1% Licensed under the Apache License, Version 2.0 (the "License"); you may not
2% use this file except in compliance with the License. You may obtain a copy of
3% the License at
4%
5%   http://www.apache.org/licenses/LICENSE-2.0
6%
7% Unless required by applicable law or agreed to in writing, software
8% distributed under the License is distributed on an "AS IS" BASIS, WITHOUT
9% WARRANTIES OR CONDITIONS OF ANY KIND, either express or implied. See the
10% License for the specific language governing permissions and limitations under
11% the License.
12
13-module(couch_emsort).
14
15% This is an implementation of an external N-way merge sort. It's primary
16% purpose is to be used during database compaction as an optimization for
17% managing the docid btree.
18%
19% Trunk currently writes the docid btree as its compacting the database but
20% this is quite inneficient as its written out of order in the general case
21% as writes are ordered by update_seq.
22%
23% The general design of this module is a very standard merge sort with one
24% caveat due to append only files. This is described in more detail in the
25% sorting phase.
26%
27% The basic algorithm is in two halves. The first half stores KV pairs to disk
28% which is then followed by the actual sorting phase that streams KV's back
29% to the client using a fold-like function. After some basic definitions we'll
30% describe both phases.
31%
32% Key/Value apairs (aka, KV pairs, or KVs) are simply lists of two-tuples with
33% a key as the first element and an arbitrary value as the second.
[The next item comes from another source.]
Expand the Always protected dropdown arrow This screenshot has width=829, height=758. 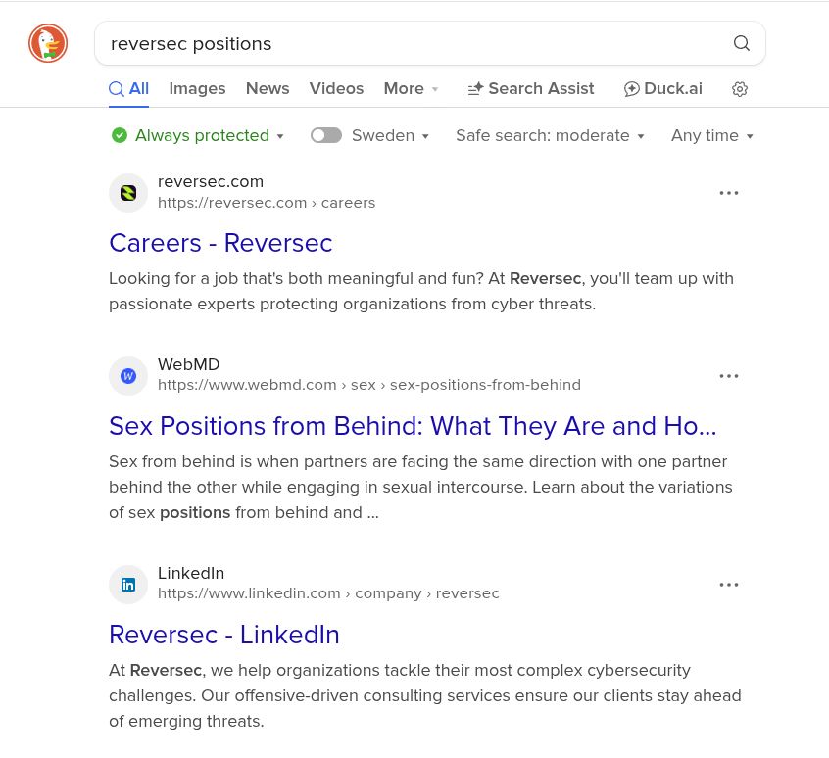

The key of
34% this pair is what used to determine the sort order based on native Erlang
35% term comparison.
36%
37% Internally, KVs are stored as lists with a max size defined by
38% #ems.chain_chunk. These lists are then chained together on disk using disk
39% offsets as a poor man's linked list. The basic format of a list looks like
40% {KVs, DiskOffset} where DiskOffset is either the atom nil which means "end
41% of the list" or an integer that is a file position offset that is the
42% location of another {KVs, DiskOffset} term. The head of each list is
43% referred to with a single DiskOffset. The set of terms that extend from
44% this initial DiskOffset to the last {KVs, nil} term is referred to in the
45% code as a chain. Two important facts are that one call to couch_emsort:add/2
46% creates a single chain, and that a chain is always sorted on disk (though its
47% possible to be sorted in descending order which will be discussed later).
48%
49% The second major internal structure is the back bone. This is a list of
50% chains that has a quite similar structure to chains but contains different
51% data types and has no guarantee on ordering. The back bone is merely the
52% list of all head DiskOffsets. The structure has the similar structure of
53% {DiskOffsets, DiskOffset} that we use for chains, except that DiskOffsets is
54% a list of integers that refer to the heads of chains. The maximum size of
55% DiskOffsets is defined by #ems.bb_chunk. It is important to note that the
56% backbone has no defined ordering. The other thing of note is that the RAM
57% bounds are loosely defined as:
58%
59%     #ems.bb_chunk * #ems.chain_chunk * avg_size(KV).
60%
61% Build Phase
62% -----------
63%
64% As mentioned, each call to couch_emsort:add/2 creates a chain from the
65% list of KVs that are passed in. This list is first sorted and then the
66% chain is created by foldr-ing (note: r) across the list to build the
67% chain on disk. It is important to note that the final chain is then
68% sorted in ascending order on disk.
69%
70%
71% Sort Phase
72% ----------
73%
74% The sort phase is where the merge sort kicks in. This is generally your
75% average merge sort with a caveat for append only storage. First the
76% general outline.
77%
78% The general outline for this sort is that it iteratively merges chains
79% in the backbone until less than #ems.bb_chunk chains exist. At this
80% point it switches to the last merge sort phase where it just streams
81% the sorted KVs back to the client using a fold function.
82%
83% The general chain merging is a pretty standard merge sort. You load up
84% the initial KVs from each phase, pick the next one in sort order and
85% then when you run out of KVs you're left with a single DiskOffset for
86% the head of a single chain that represents the merge. These new
87% DiskOffsets are used to build the new back bone.
88%
89% The one caveat here is that we're using append only storage. This is
90% important because once we make a pass we've effectively reversed the
91% sort order of each chain. Ie, the first merge results in chains that
92% are ordered in descending order. Since, one pass reverses the list
93% the trick is that each phase does two passes. The first phase picks
94% the smallest KV to write next and the second phase picks the largest.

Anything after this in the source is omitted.